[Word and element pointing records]
>> BEGIN

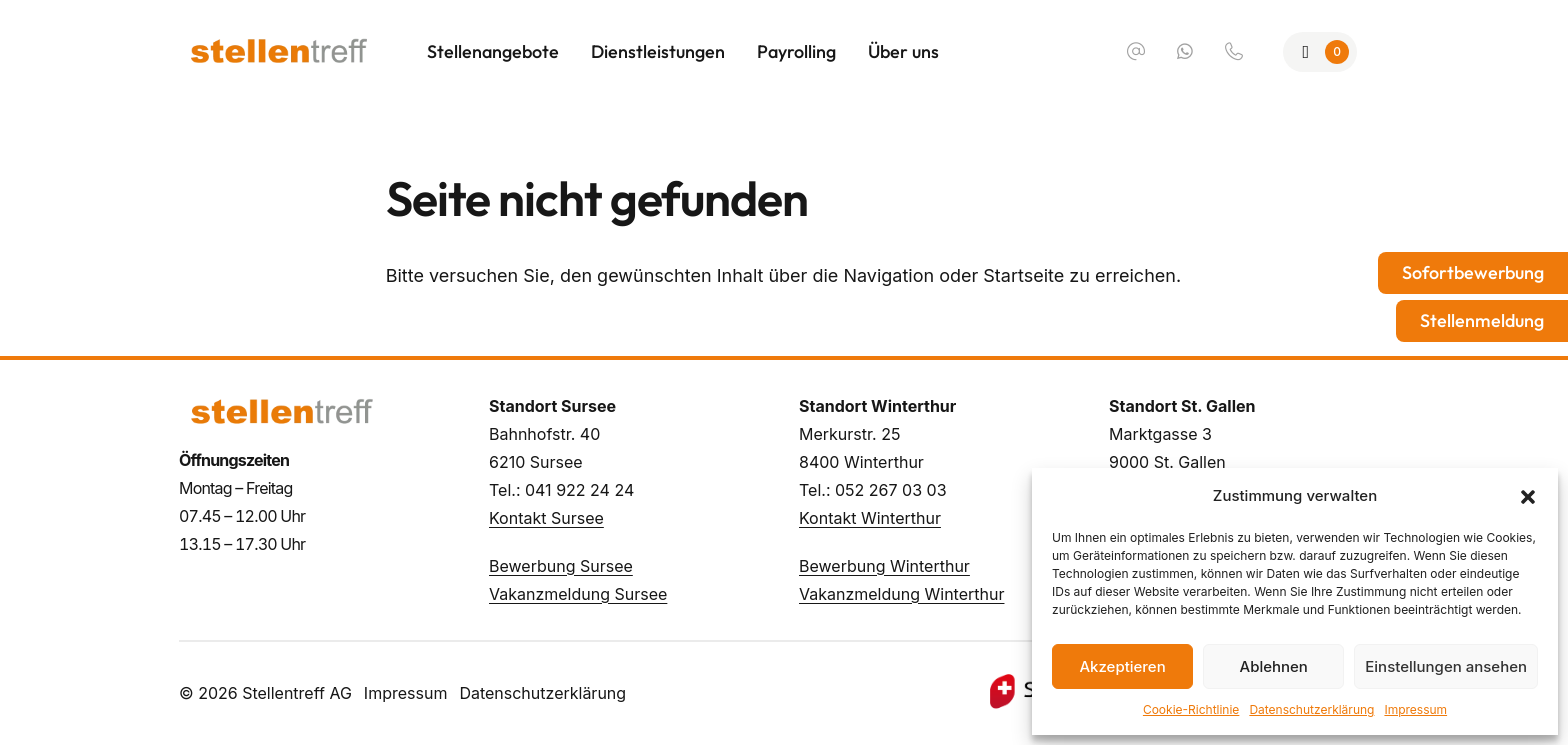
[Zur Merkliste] (1320, 52)
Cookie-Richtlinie (1191, 709)
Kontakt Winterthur (870, 518)
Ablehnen (1274, 666)
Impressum (1415, 709)
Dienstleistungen (658, 51)
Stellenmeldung (1482, 320)
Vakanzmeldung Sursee (578, 594)
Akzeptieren (1122, 666)
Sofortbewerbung (1473, 272)
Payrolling (796, 51)
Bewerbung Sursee (561, 566)
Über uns (903, 51)
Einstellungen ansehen (1446, 666)
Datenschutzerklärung (1311, 709)
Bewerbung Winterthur (884, 566)
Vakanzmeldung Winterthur (901, 594)
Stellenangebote (493, 51)
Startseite (1023, 275)
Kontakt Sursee (546, 518)
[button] (1528, 496)
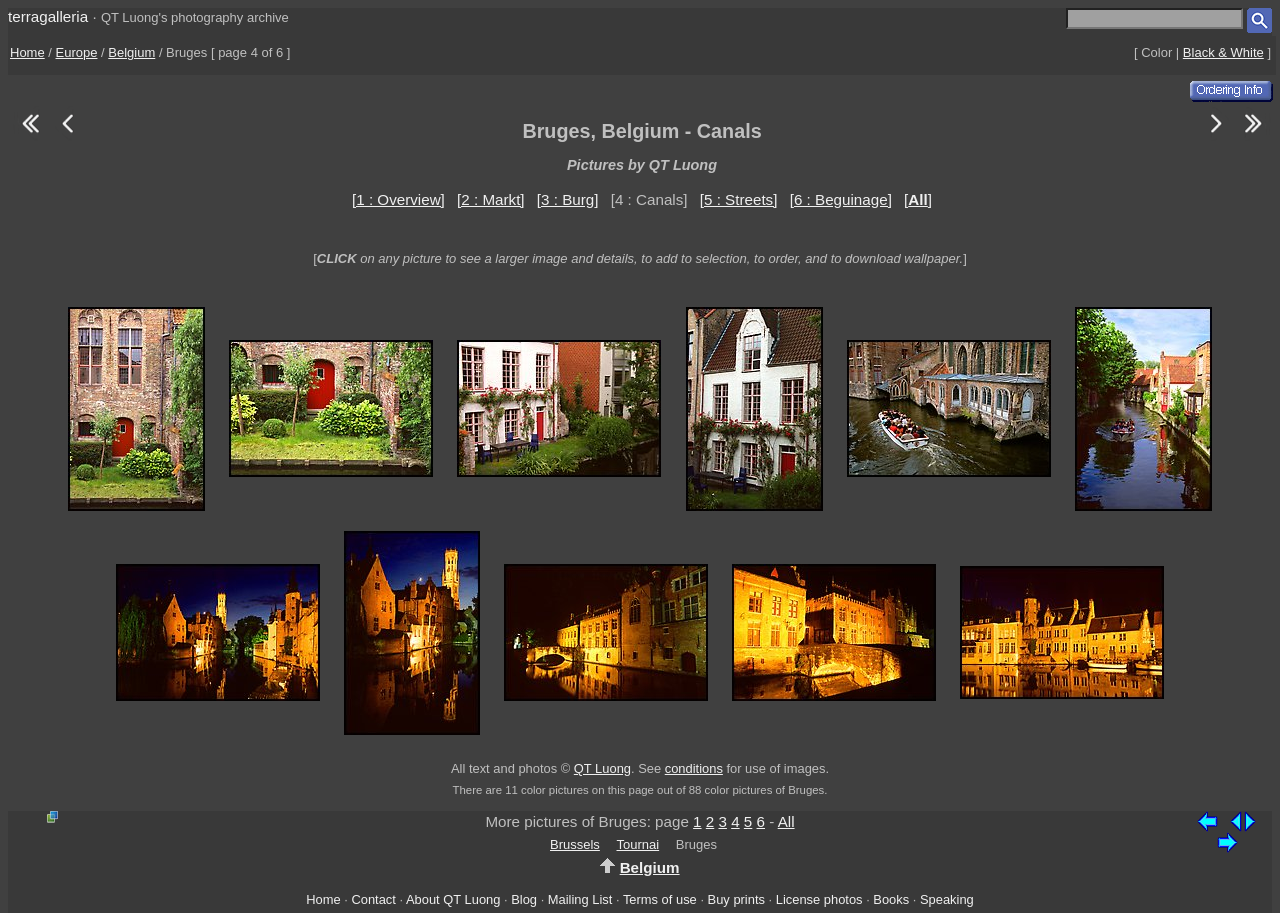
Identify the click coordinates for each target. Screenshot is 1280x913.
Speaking (947, 899)
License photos (819, 899)
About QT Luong (453, 899)
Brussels (575, 844)
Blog (524, 899)
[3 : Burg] (568, 199)
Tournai (638, 844)
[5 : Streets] (739, 199)
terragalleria (48, 16)
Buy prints (736, 899)
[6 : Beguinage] (841, 199)
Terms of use (660, 899)
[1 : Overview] (398, 199)
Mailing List (580, 899)
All (786, 821)
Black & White (1223, 52)
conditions (694, 768)
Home (27, 52)
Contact (373, 899)
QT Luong (602, 768)
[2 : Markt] (491, 199)
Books (891, 899)
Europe (77, 52)
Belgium (131, 52)
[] (918, 199)
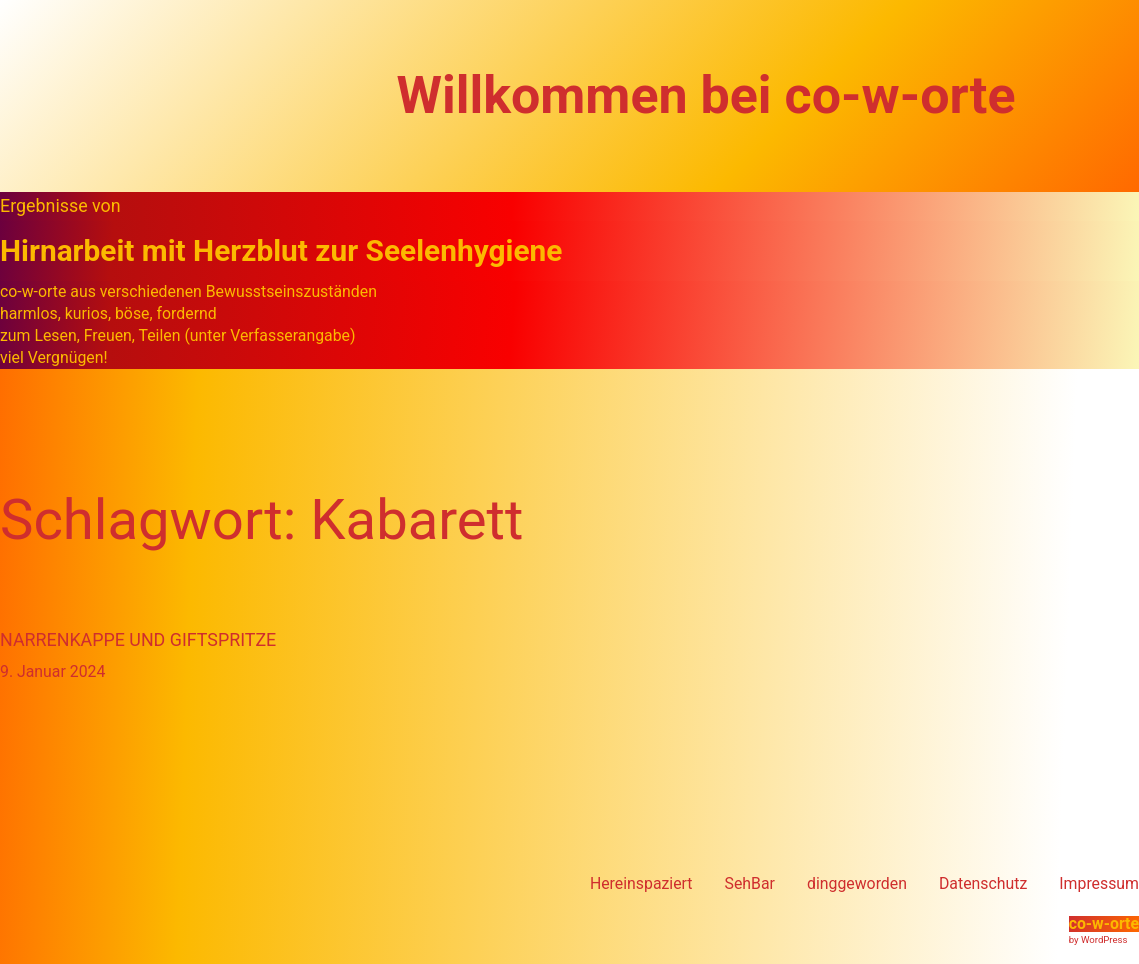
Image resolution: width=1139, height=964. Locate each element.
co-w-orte (1104, 923)
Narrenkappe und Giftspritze (138, 639)
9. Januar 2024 (52, 671)
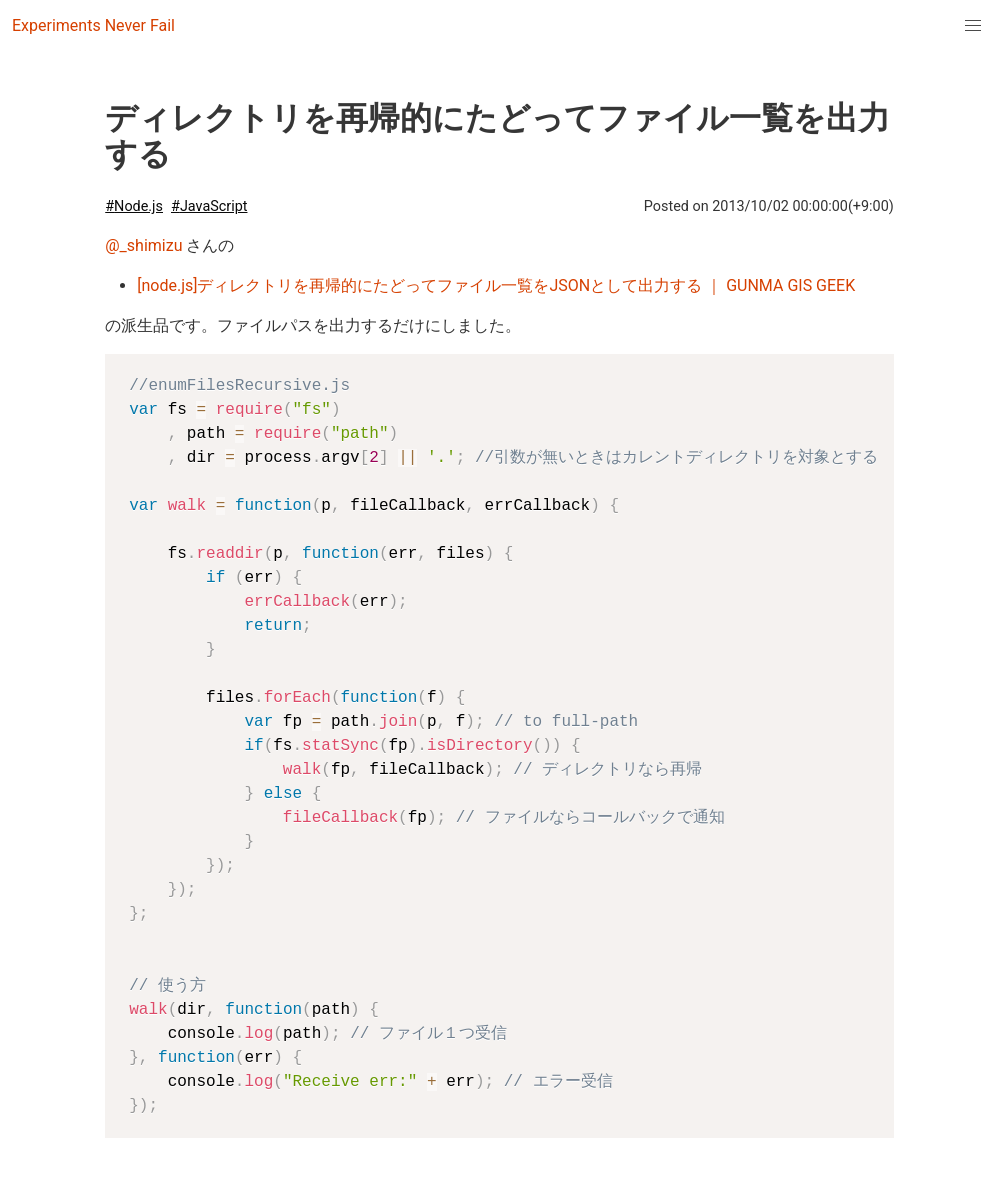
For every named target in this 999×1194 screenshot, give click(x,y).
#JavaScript (209, 206)
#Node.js (134, 206)
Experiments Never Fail (93, 25)
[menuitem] (973, 26)
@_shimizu (143, 245)
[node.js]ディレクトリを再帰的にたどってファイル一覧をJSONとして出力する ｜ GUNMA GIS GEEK (496, 285)
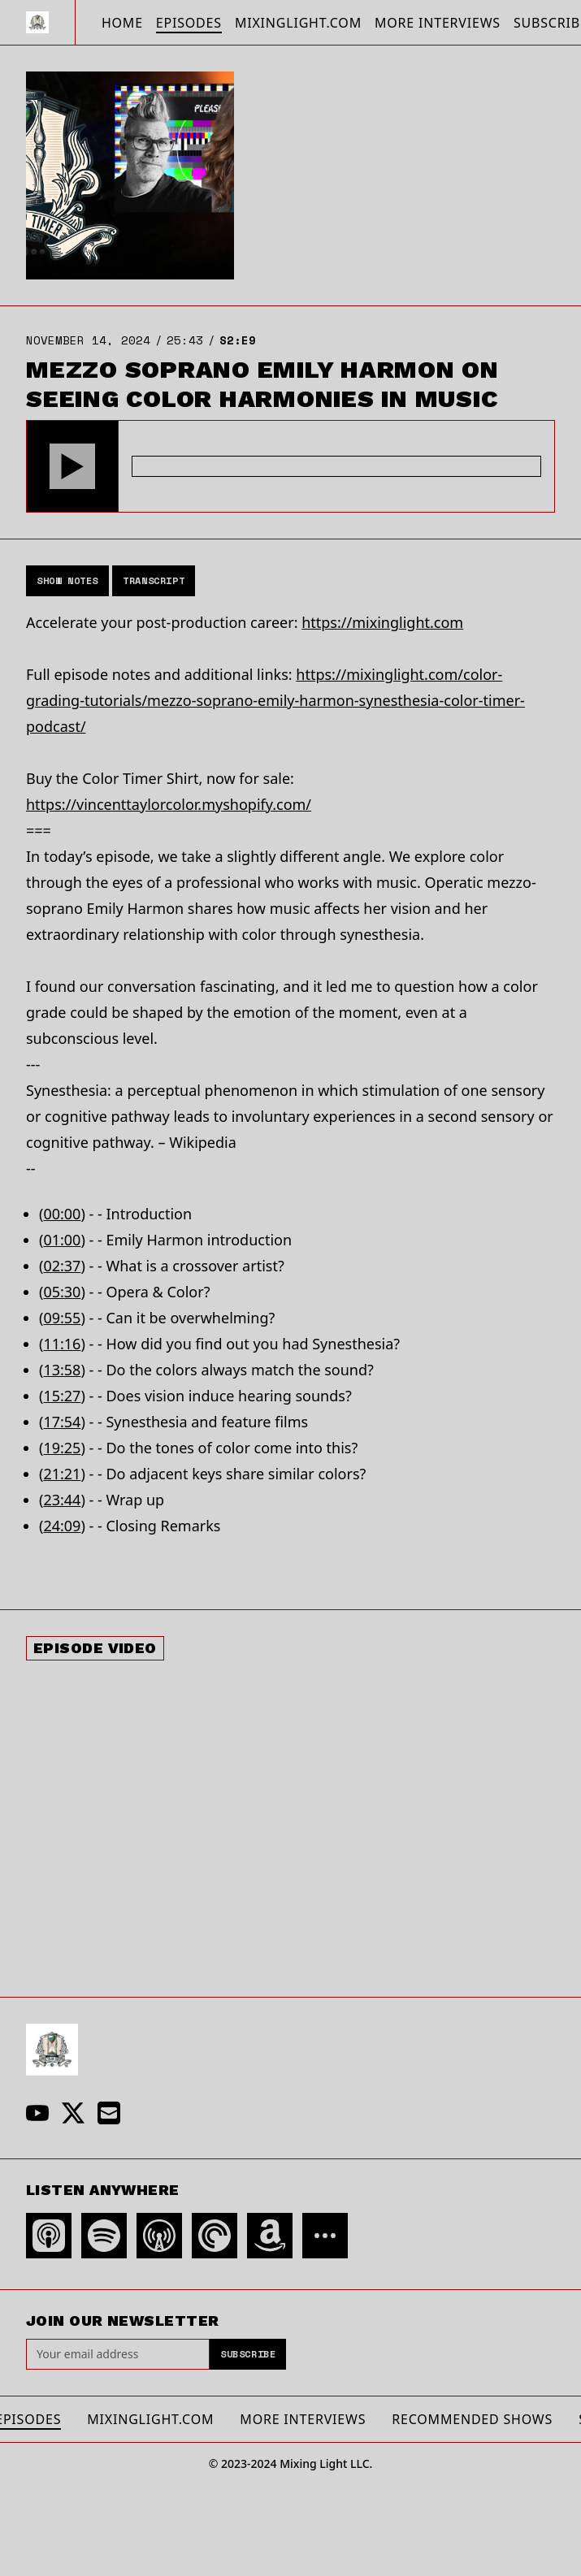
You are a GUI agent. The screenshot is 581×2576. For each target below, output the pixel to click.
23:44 (61, 1499)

>> END

WRITTEN PROBLEM
Copy out all of the records above line for line, without any change, and leave out the pictures.

OUTPUT
[Zur Merkliste] (1320, 52)
Cookie-Richtlinie (1191, 709)
Kontakt Winterthur (870, 518)
Ablehnen (1274, 666)
Impressum (1415, 709)
Dienstleistungen (658, 51)
Stellenmeldung (1482, 320)
Vakanzmeldung Sursee (578, 594)
Akzeptieren (1122, 666)
Sofortbewerbung (1473, 272)
Payrolling (796, 51)
Bewerbung Sursee (561, 566)
Über uns (903, 51)
Einstellungen ansehen (1446, 666)
Datenschutzerklärung (1311, 709)
Bewerbung Winterthur (884, 566)
Vakanzmeldung Winterthur (901, 594)
Stellenangebote (493, 51)
Startseite (1023, 275)
Kontakt Sursee (546, 518)
[button] (1528, 496)
Identify the click coordinates for each target. Screenshot is 1280x913.
Speaking (947, 899)
License photos (819, 899)
About QT Luong (453, 899)
Brussels (575, 844)
Blog (524, 899)
[3 : Burg] (568, 199)
Tournai (638, 844)
[5 : Streets] (739, 199)
terragalleria (48, 16)
Buy prints (736, 899)
[6 : Beguinage] (841, 199)
Terms of use (660, 899)
[1 : Overview] (398, 199)
Mailing List (580, 899)
All (786, 821)
Black & White (1223, 52)
conditions (694, 768)
Home (27, 52)
Contact (373, 899)
QT Luong (602, 768)
[2 : Markt] (491, 199)
Books (891, 899)
Europe (77, 52)
Belgium (131, 52)
[] (918, 199)
Image resolution: width=1139, height=964. Locate each element.
co-w-orte (1104, 923)
Narrenkappe und Giftspritze (138, 639)
9. Januar 2024 (52, 671)
For every named target in this 999×1194 screenshot, give click(x,y).
#JavaScript (209, 206)
#Node.js (134, 206)
Experiments Never Fail (93, 25)
[menuitem] (973, 26)
@_shimizu (143, 245)
[node.js]ディレクトリを再帰的にたどってファイル一覧をJSONとして出力する ｜ GUNMA GIS GEEK (496, 285)
You are a GUI agent. The screenshot is 581×2576. For each target below, output the pixel to click.
23:44 (61, 1499)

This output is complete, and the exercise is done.